Is 42, 1-7; Jn 12, 1-11
En el evangelio de hoy san Juan hace una de sus pocas referencias cronológicas. Hace notar que la unción tuvo lugar «seis días antes de la Pascua». Este era el día en que los judíos debían conseguir el cordero que iban a comer en la cena pascual, y lo conservaban hasta el día anterior a la Pascua, en que lo mataban a la hora del crepúsculo (Ex 12,12). La cena de Pascua era una conmemoración de los acontecimientos salvadores del Éxodo. A los israelitas del tiempo del Éxodo se les ordenó que untaran con la sangre del cordero el dintel y las jambas de las puertas de sus casas. A la medianoche, el ángel del Señor acabaría con todos los primogénitos de los egipcios, pero al ver la sangre en el dintel y en las jambas de las puertas, pasaría de largo frente a las casas de los israelitas. Ellos se salvaron por la sangre del cordero.

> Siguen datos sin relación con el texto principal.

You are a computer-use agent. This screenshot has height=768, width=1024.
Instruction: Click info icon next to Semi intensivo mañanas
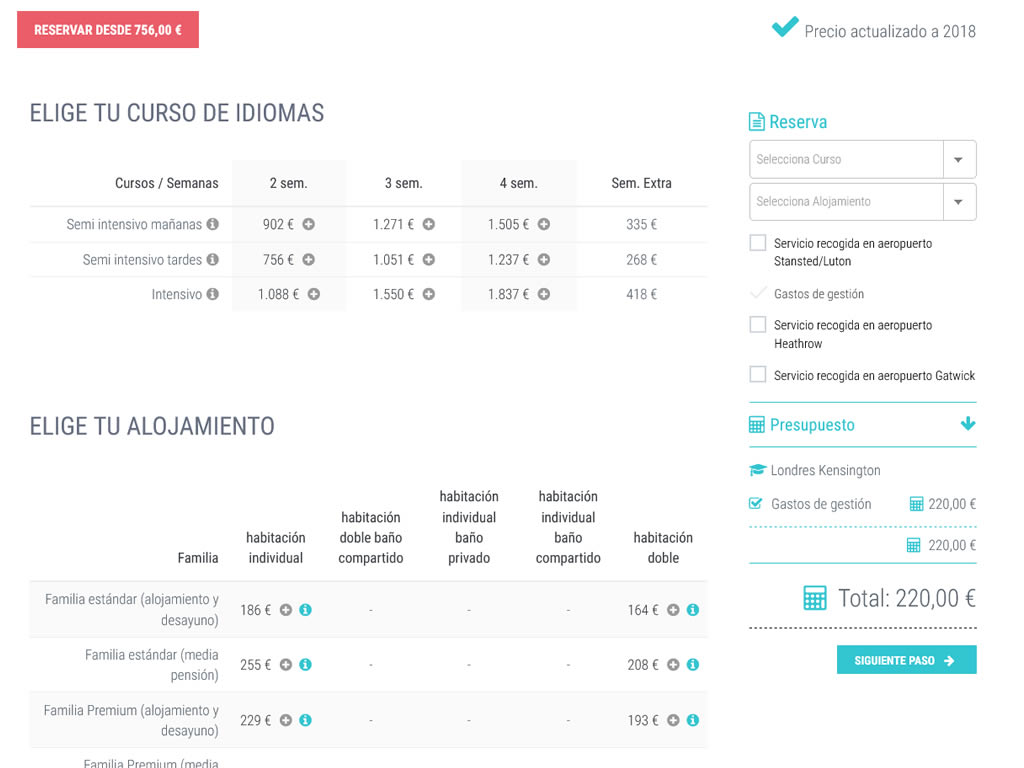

Parecería que, de alguna manera, en la mente de san Juan la unción de Jesús era su propia selección y preparación para ser el cordero pascual cristiano. Ciertamente la sangre de Cristo es la que nos salva del pecado. Antes de la comunión, escuchamos estas palabras: «Este es el Cordero de Dios, que quita el pecado del mundo». Como verdadero cordero pascual, Jesús es el cumplimiento de todos aquellos años de promesas y preparación del Antiguo Testamento. Un siglo tras otro, Dios condujo pacientemente a su pueblo hacia los grandes acontecimientos que volvemos a vivir esta semana en la liturgia. No miramos hacia el futuro, como hicieron los judíos; nosotros tenemos el privilegio de compartir directa y personalmente los misterios de salvación de Jesucristo, el Cordero que quita los pecados del mundo.